| ABOUT THIS TASK |
From the first line to the last, transcribe the material exactly.

| INPUT DATA |
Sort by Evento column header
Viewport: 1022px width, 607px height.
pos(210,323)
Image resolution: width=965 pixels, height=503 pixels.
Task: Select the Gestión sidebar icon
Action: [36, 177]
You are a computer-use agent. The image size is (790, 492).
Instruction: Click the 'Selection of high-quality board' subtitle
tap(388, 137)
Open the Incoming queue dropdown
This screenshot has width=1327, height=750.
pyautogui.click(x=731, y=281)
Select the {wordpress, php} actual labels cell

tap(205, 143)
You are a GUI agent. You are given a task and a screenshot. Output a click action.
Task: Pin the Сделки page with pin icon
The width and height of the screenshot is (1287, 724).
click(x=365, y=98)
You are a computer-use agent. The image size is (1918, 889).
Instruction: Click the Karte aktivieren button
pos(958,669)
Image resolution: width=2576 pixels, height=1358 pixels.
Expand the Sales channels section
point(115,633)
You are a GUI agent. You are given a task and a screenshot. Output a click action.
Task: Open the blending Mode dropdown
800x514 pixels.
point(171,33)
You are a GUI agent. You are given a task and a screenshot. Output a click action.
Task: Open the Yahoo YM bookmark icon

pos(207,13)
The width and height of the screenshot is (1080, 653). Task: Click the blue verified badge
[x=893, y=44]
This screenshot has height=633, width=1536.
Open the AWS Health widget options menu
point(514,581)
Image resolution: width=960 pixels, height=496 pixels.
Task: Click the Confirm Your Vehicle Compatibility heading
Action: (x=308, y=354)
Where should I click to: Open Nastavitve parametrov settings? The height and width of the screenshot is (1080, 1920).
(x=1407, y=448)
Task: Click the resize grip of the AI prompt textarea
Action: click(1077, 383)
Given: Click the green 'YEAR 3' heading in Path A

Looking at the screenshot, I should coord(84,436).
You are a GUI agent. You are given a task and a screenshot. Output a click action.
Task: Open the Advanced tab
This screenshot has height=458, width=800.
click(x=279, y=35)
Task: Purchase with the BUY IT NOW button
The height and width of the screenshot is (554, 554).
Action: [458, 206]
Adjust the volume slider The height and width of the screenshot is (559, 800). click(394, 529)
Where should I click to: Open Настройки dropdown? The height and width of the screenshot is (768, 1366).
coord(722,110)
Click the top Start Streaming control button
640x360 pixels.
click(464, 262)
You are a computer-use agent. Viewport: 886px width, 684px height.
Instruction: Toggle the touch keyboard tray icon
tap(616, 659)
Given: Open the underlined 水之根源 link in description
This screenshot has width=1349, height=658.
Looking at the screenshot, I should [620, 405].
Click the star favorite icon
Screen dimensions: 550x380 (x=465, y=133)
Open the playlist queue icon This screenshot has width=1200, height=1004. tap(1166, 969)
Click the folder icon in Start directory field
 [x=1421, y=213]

| EXERCISE OUTPUT |
Sort by Evento column header
Viewport: 1022px width, 607px height.
pos(210,323)
Image resolution: width=965 pixels, height=503 pixels.
Task: Select the Gestión sidebar icon
Action: [36, 177]
You are a computer-use agent. The image size is (790, 492).
Instruction: Click the 'Selection of high-quality board' subtitle
tap(388, 137)
Open the Incoming queue dropdown
This screenshot has width=1327, height=750.
pyautogui.click(x=731, y=281)
Select the {wordpress, php} actual labels cell

tap(205, 143)
You are a GUI agent. You are given a task and a screenshot. Output a click action.
Task: Pin the Сделки page with pin icon
The width and height of the screenshot is (1287, 724).
click(x=365, y=98)
You are a computer-use agent. The image size is (1918, 889).
Instruction: Click the Karte aktivieren button
pos(958,669)
Image resolution: width=2576 pixels, height=1358 pixels.
Expand the Sales channels section
point(115,633)
You are a GUI agent. You are given a task and a screenshot. Output a click action.
Task: Open the blending Mode dropdown
800x514 pixels.
point(171,33)
You are a GUI agent. You are given a task and a screenshot. Output a click action.
Task: Open the Yahoo YM bookmark icon

pos(207,13)
The width and height of the screenshot is (1080, 653). Task: Click the blue verified badge
[x=893, y=44]
This screenshot has height=633, width=1536.
Open the AWS Health widget options menu
point(514,581)
Image resolution: width=960 pixels, height=496 pixels.
Task: Click the Confirm Your Vehicle Compatibility heading
Action: (x=308, y=354)
Where should I click to: Open Nastavitve parametrov settings? The height and width of the screenshot is (1080, 1920).
(x=1407, y=448)
Task: Click the resize grip of the AI prompt textarea
Action: click(1077, 383)
Given: Click the green 'YEAR 3' heading in Path A

Looking at the screenshot, I should coord(84,436).
You are a GUI agent. You are given a task and a screenshot. Output a click action.
Task: Open the Advanced tab
This screenshot has height=458, width=800.
click(x=279, y=35)
Task: Purchase with the BUY IT NOW button
The height and width of the screenshot is (554, 554).
Action: [458, 206]
Adjust the volume slider The height and width of the screenshot is (559, 800). click(394, 529)
Where should I click to: Open Настройки dropdown? The height and width of the screenshot is (768, 1366).
coord(722,110)
Click the top Start Streaming control button
640x360 pixels.
click(464, 262)
You are a computer-use agent. Viewport: 886px width, 684px height.
Instruction: Toggle the touch keyboard tray icon
tap(616, 659)
Given: Open the underlined 水之根源 link in description
This screenshot has width=1349, height=658.
Looking at the screenshot, I should [620, 405].
Click the star favorite icon
Screen dimensions: 550x380 (x=465, y=133)
Open the playlist queue icon This screenshot has width=1200, height=1004. tap(1166, 969)
Click the folder icon in Start directory field
 [x=1421, y=213]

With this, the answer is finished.